It doesn’t really matter where you come down on those issues specifically, unless of course you’re holding on to one faltering interpretation so tightly that faith in God becomes an exercise in trying to pretend that something is true, rather than being willing to at least question our underlying assumptions.
Understanding God is a work-in-progress for every follower of Jesus that I know. Is that just another cop-out, so that I can keep believing things that don’t always fit into logical boxes? Sometimes it probably is. I don’t always like that being the case. But calling it all a great big delusion doesn’t really reconcile either. For me, it would feel like I was throwing my hands up in the air and tossing the baby out with the bathwater.
it is a difficult Q - let’s face it we look back at the abolition of slavery now and think how could christians ever own slaves - maybe in 200 yrs time future christians will look back at us and ask, how could they ever drive cars?
I think we need to be careful about how categorical we make our pronouncements sometimes -there is no gay gene, for instance, when we don’t really know and are just hoping there isn’t one.
Maybe we just need to be a bit more humble and appreciative of science - it can tell us a lot of the why and maybe we need to be in dialogue to think through the ethics etc.
Paul seems to have summarised the reasons why for me, the whole God vs Science debate is a non-event.
I just don’t find the two to be in conflict in my worldview. The only conflict I have ever had has been between poorly founded dogma and empirical research, and I thank God for the dedicated scientists who have put paid to a flat world and a literalist bible.
I have a logical refutation to the idea that the bible is the literal word of God.

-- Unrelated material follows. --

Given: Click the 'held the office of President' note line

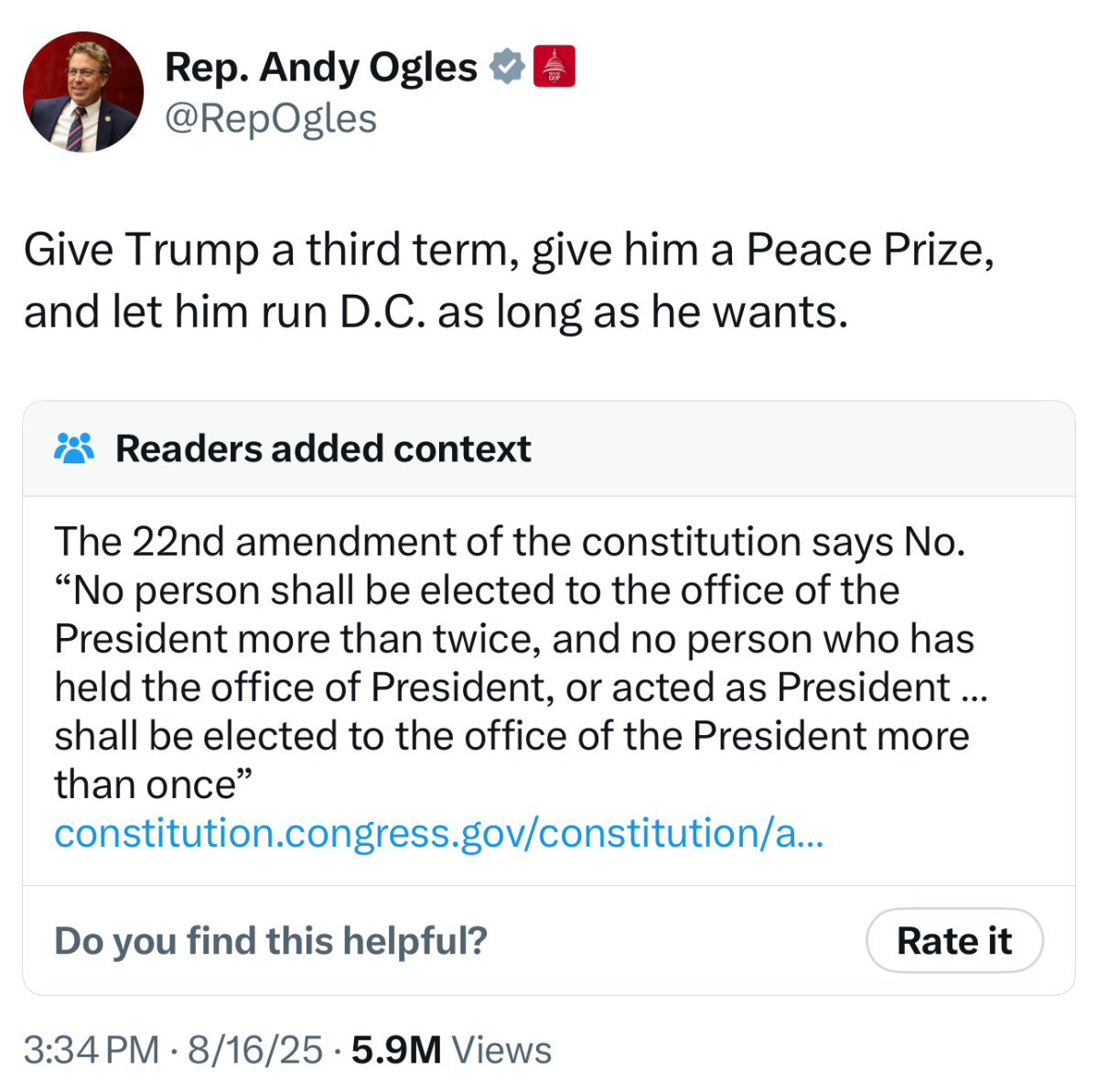Looking at the screenshot, I should 521,687.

Consider when Paul states that he speaks as a man, and not with the authority of “the Lord” on certain topics. If the bible is the express word of God, then the express word of God is that Pauls words are not the express word of God. This self-looping contradiction is the philosophical equivalent of the classic: “This statement is false.”

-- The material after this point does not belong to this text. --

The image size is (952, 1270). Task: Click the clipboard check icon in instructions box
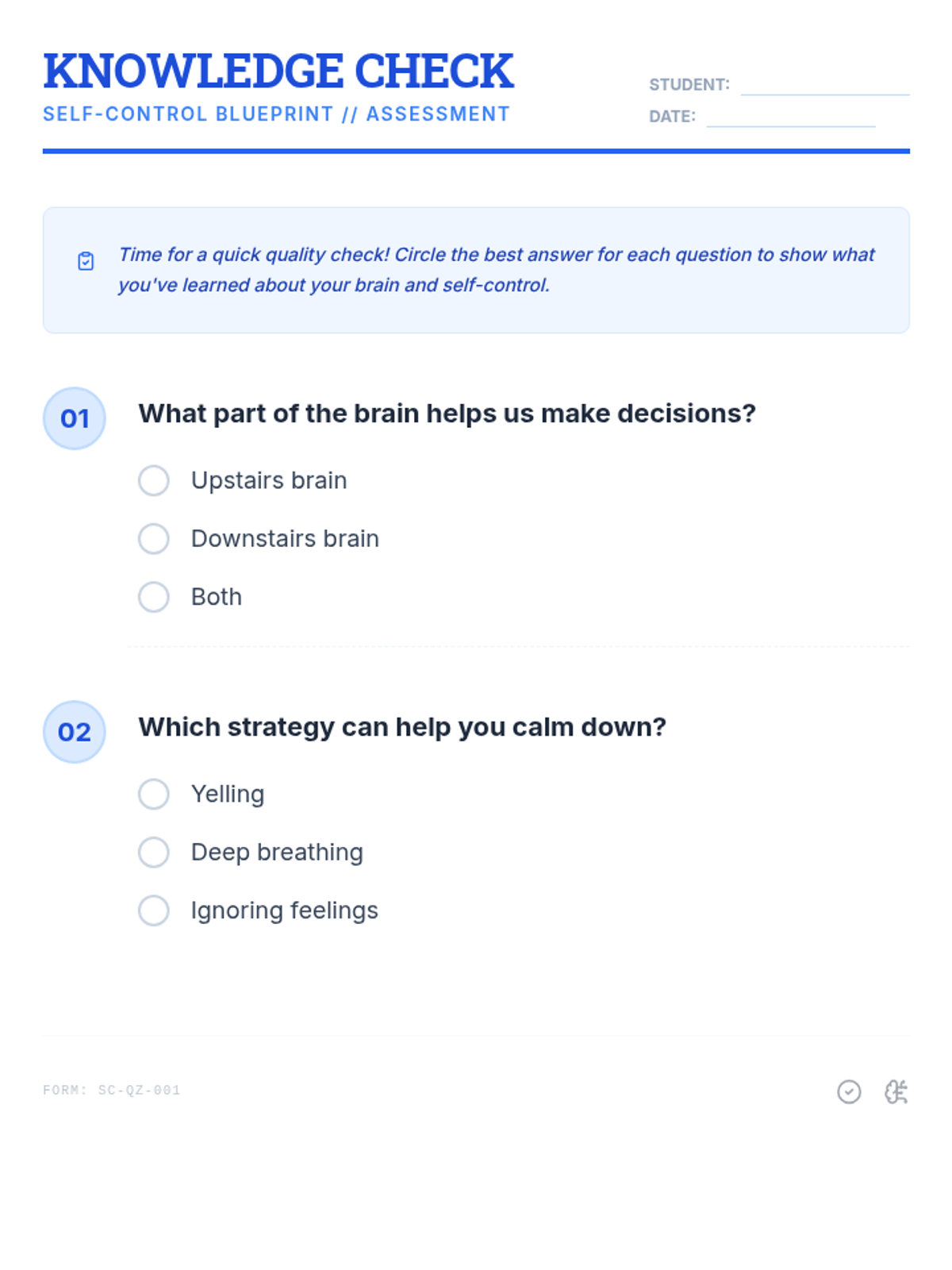click(86, 261)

This forces us to the logical conclusion that the bible is a text written by fallible men who were at best empowered and inspired by God, and leaves us with the scary posibility that on occasion they took liberties with the factual basis of their subject.
To use that uncertainty as a basis to denounce the whole bible, or to assert that the bible must be considered infalable, lest it be corrupted, are, I believe two extremes: both insecure and untenable positions.
The historians seeking to establish a Jesus family tomb have so far come closest to producing evidence that there was no ressurection of Christ. That, could it be proven, would be a fair blow to any certain belief. But since it is by nature, based in probability, it leaves plenty of space for faith.
While science may have disproved many things, and failed to disprove others, establishing patterns of raw realities, laws, and orders for the known world… it has never so far imagined anything as wonderful as kindness or as frivolous as self sacraficial love… and should those things be no more than myth, they would still be worth believing in.